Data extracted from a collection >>

◇ ◇ ◇ ◇ ◇ ◇ ◇

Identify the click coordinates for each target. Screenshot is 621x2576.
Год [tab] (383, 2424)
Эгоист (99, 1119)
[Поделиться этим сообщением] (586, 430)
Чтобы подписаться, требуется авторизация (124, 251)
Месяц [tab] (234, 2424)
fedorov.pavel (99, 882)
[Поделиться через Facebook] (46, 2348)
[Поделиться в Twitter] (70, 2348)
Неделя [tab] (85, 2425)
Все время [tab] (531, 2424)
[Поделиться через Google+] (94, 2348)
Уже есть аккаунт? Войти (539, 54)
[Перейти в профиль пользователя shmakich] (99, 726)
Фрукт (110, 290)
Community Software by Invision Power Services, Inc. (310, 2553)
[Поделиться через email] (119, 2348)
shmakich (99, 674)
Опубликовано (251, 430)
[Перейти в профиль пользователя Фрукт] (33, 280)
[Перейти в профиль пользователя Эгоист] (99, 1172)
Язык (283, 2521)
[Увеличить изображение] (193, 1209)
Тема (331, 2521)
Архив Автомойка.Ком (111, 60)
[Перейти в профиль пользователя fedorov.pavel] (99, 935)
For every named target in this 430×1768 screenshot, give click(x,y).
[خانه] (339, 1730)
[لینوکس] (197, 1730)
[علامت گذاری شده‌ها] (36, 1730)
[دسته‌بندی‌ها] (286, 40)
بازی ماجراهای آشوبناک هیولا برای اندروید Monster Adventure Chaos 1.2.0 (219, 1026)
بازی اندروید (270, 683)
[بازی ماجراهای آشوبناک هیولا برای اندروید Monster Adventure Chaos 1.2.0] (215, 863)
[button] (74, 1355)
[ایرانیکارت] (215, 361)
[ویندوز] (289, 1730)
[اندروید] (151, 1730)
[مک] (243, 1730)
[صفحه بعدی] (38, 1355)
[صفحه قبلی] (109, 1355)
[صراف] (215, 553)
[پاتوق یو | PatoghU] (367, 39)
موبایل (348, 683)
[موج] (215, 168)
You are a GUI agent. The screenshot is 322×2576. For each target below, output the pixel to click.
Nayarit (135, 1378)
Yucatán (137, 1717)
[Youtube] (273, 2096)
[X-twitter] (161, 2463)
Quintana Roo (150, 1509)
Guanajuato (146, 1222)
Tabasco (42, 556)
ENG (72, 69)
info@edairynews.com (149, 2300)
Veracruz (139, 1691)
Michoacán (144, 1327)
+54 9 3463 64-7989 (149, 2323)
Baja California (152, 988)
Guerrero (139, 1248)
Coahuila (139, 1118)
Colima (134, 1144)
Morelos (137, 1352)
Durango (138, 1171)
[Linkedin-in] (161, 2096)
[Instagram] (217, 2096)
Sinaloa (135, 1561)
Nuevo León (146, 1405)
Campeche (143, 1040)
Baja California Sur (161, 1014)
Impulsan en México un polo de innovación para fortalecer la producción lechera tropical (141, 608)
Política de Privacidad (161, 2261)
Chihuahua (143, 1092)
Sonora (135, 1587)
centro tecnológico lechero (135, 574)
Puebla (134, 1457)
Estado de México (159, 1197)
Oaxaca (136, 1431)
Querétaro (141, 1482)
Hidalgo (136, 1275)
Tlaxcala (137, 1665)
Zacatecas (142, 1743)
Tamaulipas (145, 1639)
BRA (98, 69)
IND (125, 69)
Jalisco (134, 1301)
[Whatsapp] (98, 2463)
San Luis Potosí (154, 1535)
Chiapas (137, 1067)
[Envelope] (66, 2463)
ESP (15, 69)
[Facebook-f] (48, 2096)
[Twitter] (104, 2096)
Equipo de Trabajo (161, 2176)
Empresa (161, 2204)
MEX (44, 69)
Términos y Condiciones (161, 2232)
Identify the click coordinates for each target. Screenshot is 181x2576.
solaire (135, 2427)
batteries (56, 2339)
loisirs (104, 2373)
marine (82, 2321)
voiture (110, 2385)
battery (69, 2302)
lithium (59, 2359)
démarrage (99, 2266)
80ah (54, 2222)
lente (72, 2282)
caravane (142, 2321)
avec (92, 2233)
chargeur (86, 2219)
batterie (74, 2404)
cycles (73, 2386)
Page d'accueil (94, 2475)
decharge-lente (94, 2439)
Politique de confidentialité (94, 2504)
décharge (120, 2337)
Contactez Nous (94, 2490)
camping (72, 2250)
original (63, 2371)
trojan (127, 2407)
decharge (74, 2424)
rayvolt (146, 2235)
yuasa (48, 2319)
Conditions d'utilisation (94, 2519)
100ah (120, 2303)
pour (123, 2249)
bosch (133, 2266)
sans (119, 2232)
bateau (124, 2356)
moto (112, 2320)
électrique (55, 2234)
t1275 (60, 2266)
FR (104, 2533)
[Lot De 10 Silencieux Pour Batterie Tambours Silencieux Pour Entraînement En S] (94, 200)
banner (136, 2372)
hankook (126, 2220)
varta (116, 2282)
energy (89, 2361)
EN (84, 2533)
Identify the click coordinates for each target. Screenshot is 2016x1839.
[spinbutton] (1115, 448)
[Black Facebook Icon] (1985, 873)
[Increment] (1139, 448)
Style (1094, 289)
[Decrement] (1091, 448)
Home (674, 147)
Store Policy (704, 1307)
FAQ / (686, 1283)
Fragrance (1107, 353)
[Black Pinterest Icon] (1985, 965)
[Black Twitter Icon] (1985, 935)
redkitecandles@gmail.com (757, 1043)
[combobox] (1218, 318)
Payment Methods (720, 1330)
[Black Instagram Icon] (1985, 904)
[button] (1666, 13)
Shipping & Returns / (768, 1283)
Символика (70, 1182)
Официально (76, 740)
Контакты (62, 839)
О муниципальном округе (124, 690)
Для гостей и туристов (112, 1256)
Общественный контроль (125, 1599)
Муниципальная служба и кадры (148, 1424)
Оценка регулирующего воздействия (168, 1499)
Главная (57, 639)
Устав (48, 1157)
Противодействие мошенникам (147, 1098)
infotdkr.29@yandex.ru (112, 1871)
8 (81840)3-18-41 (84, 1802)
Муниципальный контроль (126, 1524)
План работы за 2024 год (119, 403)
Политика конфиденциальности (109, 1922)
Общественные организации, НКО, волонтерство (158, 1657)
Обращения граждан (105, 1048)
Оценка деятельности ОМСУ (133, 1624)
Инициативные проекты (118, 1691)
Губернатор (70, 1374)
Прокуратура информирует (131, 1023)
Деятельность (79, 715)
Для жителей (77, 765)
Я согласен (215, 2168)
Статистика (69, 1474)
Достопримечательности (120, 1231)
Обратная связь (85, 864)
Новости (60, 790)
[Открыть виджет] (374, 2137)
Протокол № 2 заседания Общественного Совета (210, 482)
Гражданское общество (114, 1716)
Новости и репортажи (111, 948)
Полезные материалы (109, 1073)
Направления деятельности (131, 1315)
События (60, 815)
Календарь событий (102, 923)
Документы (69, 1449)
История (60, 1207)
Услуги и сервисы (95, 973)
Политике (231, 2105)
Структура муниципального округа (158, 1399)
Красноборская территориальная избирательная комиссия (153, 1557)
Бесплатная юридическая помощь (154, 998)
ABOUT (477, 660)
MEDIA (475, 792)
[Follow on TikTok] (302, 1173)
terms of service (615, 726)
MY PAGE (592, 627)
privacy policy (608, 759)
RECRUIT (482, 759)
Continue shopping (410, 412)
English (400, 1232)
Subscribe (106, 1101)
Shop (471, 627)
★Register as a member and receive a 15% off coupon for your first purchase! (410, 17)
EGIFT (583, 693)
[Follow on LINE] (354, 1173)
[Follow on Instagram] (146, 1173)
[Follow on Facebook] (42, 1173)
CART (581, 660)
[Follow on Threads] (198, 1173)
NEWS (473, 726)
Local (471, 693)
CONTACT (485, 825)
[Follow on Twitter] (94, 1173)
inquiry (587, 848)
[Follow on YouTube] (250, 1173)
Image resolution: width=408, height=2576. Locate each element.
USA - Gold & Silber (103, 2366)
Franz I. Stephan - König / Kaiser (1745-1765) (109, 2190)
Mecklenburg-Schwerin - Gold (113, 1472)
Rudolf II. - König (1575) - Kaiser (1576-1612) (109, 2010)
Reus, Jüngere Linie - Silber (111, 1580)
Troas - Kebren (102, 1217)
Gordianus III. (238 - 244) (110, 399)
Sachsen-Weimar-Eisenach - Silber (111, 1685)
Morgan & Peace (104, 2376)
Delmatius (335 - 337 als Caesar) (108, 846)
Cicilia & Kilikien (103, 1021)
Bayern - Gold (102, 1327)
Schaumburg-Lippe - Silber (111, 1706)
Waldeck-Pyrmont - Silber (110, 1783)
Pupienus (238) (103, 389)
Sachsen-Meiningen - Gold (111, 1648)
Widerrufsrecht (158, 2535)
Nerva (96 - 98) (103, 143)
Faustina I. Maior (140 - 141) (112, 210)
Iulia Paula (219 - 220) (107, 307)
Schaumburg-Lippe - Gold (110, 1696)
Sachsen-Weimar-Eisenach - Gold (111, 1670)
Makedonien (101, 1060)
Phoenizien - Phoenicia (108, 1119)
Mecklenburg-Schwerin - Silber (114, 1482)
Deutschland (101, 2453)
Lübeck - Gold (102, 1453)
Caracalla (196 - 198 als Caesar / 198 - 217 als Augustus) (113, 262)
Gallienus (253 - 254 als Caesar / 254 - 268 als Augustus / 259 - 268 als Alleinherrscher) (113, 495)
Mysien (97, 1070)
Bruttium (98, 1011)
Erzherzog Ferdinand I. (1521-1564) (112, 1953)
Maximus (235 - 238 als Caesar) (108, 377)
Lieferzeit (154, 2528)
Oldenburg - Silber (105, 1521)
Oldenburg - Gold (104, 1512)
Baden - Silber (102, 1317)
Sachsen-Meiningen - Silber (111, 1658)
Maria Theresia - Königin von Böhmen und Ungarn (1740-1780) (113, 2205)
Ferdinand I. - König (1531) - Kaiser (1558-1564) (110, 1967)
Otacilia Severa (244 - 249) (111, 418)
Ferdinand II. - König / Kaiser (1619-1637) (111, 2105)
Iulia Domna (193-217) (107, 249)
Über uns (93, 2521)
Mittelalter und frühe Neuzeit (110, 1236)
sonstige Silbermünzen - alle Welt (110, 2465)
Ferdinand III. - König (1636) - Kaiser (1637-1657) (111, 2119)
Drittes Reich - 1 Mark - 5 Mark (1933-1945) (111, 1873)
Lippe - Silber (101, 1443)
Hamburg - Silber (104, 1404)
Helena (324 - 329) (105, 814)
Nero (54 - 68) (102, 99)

◇ ◇ ◇ ◇ ◇ ◇ ◇

ABOUT THIS EXERCISE >> Your answer should be the lines above from the one containing "Franz I. Stephan" through the one containing "Faustina I. Maior (140 - 141) (112, 210)", copied exactly and with both ends kept.

ANSWER BOX >>
Franz I. Stephan - König / Kaiser (1745-1765) (109, 2190)
Mecklenburg-Schwerin - Gold (113, 1472)
Rudolf II. - König (1575) - Kaiser (1576-1612) (109, 2010)
Reus, Jüngere Linie - Silber (111, 1580)
Troas - Kebren (102, 1217)
Gordianus III. (238 - 244) (110, 399)
Sachsen-Weimar-Eisenach - Silber (111, 1685)
Morgan & Peace (104, 2376)
Delmatius (335 - 337 als Caesar) (108, 846)
Cicilia & Kilikien (103, 1021)
Bayern - Gold (102, 1327)
Schaumburg-Lippe - Silber (111, 1706)
Waldeck-Pyrmont - Silber (110, 1783)
Pupienus (238) (103, 389)
Sachsen-Meiningen - Gold (111, 1648)
Widerrufsrecht (158, 2535)
Nerva (96 - 98) (103, 143)
Faustina I. Maior (140 - 141) (112, 210)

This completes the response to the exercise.